SALT LAKE CITY — Utah House leadership and police are looking into Sen. Daniel Thatcher's claim that House Minority Leader Brian King assaulted him last month before a meeting at the state Capitol.

The two lawmakers have different versions of what happened in a Senate building corridor as they arrived for a Utah Sentencing Commission meeting Oct. 3. And both say surveillance video — which has not been released publicly — will bear out their side of the confrontation.

"I think the video is more than clear," said Thatcher, R-West Valley City.

"It will put it to rest, a lot of it," said King, D-Salt Lake City.

Outgoing House Speaker Greg Hughes, R-Draper, has reviewed the video and spoken to Thatcher and King. He said he has a "pretty good sense" of what happened.

"I've seen enough that I'm moving forward," Hughes said, adding he will issue a letter on the matter before he leaves office in January, though he said he doesn't know if it would be a public document.

The speaker said Thatcher's pursuit of criminal charges against King has no bearing on the House process for investigating complaints.

A decision on criminal charges rests with a South Jordan prosecutor after the Salt County District Attorney's Office handed the case off because of a conflict. The Utah Highway Patrol, which provides security at the Capitol, has not released video of the incident, citing the ongoing investigation.

Thatcher said King "attacked" him, grabbing his lower ribs under one of his arms and slamming him into a wall, after he patted him on the shoulder from behind to say hello. He described it as "vicious and violent."

"It was a full-on wrestle move," he said.

King said he put his hands on Thatcher's arms and stepped into him to let him know he was angry with him.

In his statement to the UHP, King wrote that he was irritated a few days earlier in the Capitol's underground parking lot that Thatcher "angrily" wanted to know why he wasn't supporting his re-election campaign. He said it bothered him and he let Thatcher know it during the incident in the hallway.

"I told him he didn't have a clue what it was like to be in the superminority and he needed to stop acting like I owed him or any other Republican my support," he said.

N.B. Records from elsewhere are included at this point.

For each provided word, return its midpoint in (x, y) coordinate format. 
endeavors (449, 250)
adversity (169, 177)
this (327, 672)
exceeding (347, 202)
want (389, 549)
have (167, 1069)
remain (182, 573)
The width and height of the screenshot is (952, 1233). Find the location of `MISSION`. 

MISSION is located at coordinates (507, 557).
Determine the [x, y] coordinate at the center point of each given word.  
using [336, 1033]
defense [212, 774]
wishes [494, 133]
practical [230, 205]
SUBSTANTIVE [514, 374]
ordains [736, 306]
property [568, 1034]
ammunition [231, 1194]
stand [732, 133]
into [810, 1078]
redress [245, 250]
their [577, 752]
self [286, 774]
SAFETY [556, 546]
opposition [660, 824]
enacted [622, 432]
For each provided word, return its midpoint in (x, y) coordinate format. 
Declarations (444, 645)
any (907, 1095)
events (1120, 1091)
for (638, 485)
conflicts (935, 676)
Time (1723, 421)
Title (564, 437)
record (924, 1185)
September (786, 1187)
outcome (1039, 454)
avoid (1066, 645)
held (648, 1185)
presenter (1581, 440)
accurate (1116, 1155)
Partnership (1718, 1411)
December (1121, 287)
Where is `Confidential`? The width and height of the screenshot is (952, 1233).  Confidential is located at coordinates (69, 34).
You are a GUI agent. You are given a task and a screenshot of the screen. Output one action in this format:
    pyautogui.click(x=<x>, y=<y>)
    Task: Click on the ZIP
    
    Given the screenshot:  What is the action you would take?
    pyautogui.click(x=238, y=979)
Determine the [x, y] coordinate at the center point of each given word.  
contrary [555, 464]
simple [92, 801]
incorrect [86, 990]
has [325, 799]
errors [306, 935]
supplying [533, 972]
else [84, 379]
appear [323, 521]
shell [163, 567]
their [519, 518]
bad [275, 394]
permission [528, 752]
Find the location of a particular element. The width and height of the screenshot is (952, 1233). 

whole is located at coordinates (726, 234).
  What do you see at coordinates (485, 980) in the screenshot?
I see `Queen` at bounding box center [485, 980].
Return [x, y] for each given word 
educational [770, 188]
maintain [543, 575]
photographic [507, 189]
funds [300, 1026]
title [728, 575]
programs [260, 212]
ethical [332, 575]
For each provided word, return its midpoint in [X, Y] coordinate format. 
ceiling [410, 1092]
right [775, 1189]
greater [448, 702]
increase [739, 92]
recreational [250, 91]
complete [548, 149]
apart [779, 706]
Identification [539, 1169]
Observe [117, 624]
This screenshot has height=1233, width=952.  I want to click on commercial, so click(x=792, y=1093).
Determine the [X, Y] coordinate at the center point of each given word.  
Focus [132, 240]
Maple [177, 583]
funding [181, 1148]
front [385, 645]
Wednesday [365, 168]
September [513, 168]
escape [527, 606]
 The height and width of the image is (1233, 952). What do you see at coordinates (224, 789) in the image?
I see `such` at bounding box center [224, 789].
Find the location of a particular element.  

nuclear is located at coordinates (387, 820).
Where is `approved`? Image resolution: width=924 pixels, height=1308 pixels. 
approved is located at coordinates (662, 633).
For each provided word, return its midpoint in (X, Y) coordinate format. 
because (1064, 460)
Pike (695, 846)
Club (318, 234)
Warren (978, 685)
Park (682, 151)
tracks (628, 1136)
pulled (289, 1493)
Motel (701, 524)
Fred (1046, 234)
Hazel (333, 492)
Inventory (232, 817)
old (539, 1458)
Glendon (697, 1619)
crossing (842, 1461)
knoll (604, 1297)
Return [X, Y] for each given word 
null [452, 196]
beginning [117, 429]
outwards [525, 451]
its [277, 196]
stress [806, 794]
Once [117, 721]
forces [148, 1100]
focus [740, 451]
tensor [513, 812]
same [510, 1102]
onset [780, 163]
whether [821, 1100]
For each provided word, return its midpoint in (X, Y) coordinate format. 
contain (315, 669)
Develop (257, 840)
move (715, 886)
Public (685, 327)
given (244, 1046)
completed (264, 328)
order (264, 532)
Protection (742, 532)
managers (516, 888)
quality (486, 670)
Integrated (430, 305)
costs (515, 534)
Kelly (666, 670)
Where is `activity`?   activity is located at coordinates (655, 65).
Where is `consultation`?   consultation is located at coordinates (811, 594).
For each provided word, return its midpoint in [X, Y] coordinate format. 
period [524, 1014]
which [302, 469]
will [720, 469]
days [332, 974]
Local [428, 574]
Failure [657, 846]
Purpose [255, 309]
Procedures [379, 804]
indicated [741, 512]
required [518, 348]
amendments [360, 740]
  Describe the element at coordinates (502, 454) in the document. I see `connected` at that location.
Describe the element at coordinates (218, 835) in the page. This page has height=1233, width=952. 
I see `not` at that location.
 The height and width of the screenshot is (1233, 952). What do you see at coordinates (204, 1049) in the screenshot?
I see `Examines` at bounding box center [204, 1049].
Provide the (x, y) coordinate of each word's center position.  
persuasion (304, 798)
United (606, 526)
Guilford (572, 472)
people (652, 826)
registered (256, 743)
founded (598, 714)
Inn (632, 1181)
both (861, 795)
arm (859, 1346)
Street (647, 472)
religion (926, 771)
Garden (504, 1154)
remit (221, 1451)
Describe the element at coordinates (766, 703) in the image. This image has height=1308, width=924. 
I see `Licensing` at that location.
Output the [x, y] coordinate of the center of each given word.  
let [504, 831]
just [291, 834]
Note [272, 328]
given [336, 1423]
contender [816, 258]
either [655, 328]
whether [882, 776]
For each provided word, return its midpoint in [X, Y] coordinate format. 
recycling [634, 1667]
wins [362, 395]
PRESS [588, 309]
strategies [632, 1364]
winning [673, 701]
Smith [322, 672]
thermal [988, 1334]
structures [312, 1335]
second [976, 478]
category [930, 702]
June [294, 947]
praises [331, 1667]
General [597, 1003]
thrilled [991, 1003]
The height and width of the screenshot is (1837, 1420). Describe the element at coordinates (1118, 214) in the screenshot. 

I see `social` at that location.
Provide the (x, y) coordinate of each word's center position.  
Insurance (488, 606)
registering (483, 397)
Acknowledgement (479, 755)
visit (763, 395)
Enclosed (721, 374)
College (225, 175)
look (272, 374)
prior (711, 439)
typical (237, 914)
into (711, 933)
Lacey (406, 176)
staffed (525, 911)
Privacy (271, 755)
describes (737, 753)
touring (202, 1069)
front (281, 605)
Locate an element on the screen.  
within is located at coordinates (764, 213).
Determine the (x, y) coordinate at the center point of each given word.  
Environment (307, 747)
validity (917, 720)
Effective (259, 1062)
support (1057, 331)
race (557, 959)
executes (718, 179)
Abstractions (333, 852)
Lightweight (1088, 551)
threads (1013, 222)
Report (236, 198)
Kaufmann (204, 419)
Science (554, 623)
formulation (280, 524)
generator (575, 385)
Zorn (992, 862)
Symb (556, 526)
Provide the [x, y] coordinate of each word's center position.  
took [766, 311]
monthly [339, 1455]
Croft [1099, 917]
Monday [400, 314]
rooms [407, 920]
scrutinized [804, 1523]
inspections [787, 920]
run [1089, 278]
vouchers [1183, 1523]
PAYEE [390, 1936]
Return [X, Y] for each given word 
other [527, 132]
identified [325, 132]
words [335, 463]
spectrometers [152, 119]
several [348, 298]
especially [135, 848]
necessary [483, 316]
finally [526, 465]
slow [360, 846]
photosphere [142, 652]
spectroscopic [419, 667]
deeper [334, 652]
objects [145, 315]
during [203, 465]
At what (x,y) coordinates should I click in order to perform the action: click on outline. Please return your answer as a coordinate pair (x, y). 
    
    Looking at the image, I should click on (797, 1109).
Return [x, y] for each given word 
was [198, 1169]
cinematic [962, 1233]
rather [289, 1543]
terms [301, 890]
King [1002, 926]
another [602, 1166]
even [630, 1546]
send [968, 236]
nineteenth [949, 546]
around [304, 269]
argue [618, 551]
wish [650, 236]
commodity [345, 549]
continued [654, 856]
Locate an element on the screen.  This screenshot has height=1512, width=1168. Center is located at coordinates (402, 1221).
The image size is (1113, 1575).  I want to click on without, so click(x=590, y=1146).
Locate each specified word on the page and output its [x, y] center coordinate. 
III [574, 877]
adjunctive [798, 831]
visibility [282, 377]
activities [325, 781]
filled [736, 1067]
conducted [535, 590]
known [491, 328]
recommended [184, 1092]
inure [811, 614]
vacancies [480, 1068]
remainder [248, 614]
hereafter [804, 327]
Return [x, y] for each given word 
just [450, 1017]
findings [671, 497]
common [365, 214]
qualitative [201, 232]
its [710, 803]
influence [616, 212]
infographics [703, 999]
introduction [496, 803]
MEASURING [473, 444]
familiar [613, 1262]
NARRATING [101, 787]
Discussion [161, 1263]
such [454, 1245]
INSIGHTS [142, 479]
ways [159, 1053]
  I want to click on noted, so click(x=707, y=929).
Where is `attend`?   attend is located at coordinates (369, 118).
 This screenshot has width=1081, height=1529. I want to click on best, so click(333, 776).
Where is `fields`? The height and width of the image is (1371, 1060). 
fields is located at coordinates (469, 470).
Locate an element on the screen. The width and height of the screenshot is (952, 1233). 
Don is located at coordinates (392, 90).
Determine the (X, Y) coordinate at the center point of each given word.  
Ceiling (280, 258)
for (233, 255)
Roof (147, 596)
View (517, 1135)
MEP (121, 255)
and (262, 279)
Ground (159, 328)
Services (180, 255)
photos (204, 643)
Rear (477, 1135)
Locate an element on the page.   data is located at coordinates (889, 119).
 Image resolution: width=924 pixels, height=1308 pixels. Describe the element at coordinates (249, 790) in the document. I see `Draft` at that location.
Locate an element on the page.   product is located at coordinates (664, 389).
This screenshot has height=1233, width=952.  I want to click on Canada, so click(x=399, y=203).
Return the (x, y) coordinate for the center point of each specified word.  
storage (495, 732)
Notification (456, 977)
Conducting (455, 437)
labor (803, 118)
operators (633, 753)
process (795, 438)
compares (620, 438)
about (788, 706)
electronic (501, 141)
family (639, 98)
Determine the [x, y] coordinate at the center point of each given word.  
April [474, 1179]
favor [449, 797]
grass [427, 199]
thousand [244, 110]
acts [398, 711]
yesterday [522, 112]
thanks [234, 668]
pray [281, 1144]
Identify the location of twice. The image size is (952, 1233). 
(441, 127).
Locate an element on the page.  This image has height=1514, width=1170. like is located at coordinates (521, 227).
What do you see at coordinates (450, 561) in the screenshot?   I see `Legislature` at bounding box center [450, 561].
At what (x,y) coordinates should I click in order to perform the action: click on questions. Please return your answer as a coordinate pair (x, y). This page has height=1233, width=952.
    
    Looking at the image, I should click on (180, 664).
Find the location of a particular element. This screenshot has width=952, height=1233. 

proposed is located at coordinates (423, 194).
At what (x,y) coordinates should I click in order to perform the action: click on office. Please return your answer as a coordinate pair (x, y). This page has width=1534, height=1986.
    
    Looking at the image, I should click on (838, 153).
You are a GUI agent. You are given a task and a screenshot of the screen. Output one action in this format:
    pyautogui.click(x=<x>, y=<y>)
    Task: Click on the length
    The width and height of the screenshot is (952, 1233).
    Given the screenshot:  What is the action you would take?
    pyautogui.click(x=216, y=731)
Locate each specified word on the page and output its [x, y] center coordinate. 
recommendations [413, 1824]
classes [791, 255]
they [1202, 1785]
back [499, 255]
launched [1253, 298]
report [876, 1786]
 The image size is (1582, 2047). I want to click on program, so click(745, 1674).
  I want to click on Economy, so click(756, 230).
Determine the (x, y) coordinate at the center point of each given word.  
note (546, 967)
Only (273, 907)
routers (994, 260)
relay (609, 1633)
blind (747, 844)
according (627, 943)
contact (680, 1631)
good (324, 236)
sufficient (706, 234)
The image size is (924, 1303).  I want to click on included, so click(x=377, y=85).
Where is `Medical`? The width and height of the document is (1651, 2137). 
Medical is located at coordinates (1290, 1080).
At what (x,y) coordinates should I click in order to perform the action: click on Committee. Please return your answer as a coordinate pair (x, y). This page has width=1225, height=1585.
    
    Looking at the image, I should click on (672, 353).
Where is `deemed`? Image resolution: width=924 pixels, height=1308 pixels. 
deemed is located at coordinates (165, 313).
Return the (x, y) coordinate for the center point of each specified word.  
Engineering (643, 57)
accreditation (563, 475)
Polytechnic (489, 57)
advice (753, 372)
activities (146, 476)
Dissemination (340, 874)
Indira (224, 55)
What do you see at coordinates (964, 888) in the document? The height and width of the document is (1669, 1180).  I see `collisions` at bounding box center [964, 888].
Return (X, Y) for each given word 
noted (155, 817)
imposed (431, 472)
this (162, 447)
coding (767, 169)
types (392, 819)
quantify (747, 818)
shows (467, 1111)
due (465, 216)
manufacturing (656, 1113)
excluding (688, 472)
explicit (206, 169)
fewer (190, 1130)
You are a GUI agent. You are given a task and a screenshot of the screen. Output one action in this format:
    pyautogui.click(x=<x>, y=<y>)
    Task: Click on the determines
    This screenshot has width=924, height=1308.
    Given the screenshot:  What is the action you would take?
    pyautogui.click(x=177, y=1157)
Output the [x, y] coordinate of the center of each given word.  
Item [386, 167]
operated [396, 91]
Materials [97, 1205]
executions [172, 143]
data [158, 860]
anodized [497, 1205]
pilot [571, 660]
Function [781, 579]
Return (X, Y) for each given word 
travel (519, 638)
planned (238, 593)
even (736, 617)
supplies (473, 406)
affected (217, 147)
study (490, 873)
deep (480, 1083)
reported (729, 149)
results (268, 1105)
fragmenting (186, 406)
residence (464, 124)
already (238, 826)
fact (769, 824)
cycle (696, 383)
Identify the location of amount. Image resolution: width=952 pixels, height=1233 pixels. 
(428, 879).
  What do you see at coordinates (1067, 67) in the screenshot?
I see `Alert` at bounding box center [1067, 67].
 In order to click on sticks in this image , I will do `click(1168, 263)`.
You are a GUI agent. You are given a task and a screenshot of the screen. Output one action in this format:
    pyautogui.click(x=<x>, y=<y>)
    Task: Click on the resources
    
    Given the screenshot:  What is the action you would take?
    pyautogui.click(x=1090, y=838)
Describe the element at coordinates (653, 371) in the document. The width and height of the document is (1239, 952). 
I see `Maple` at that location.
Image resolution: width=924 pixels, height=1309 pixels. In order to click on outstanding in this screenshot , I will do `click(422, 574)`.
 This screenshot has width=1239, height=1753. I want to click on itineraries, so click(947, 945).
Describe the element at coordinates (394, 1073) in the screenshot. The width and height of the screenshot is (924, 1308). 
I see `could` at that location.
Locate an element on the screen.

King, who was elected to another term as minority leader Tuesday, said he quickly apologized verbally and with text messages but "he won't accept my genuine, immediate and sincere apology."

Thatcher first went to the state's human resources department but said he was told it could not do anything because King is an elected official. He filed a complaint with legislative leadership and also went to the highway patrol, which took statements from him and King.

Hughes said it's "inaccurate" that human resources doesn't have role in the process and that it is involved in reviewing the incident, but the decision on how to handle it belongs to him.

Last week, Thatcher posted a five-minute video about the confrontation on his Facebook page to counter King's "dishonest" narrative of what happened, which Thatcher said has changed three times.

Thatcher said that since he filed his complaint, a dozen legislators have told him about run-ins with King, including three with physical contact. He said King has a "long-standing pattern of abusive behavior" and that he needs professional help.

In the video, he said King also yelled at a female member of the governor's staff.

King admitted letting the governor's staffer know he was unhappy with her. He said he apologized after the governor's deputy chief of staff told him he thought King had been too harsh.

King said passion runs high at the Legislature and there have been times when he has touched someone, "but not very often in anger."

"In fact, that incident with Thatcher, as the video will show once we get it out, was probably the most physically aggressive I've ever been with anybody in anger," King said.

But, he said, he's not going to allow Thatcher to blow it out of proportion.

"This is what we do as human beings. I hope it's what we do as human beings, that there are times when we err and we promptly and forthrightly go to the individual that may have been put off and we apologize," King said.

Thatcher said he was advised to drop his complaint but he can't because he wants to protect others from the same experience. He said King is "dangerous" and he can prove it in court.

"At the end of the day, failure to prosecute this case sends a signal that elected officials are above the law, because we are unless this prosecutor says we're not," he said.

King, an attorney, said he hopes the prosecutor makes a decision quickly, which he said should be easy based on the narrow set of facts.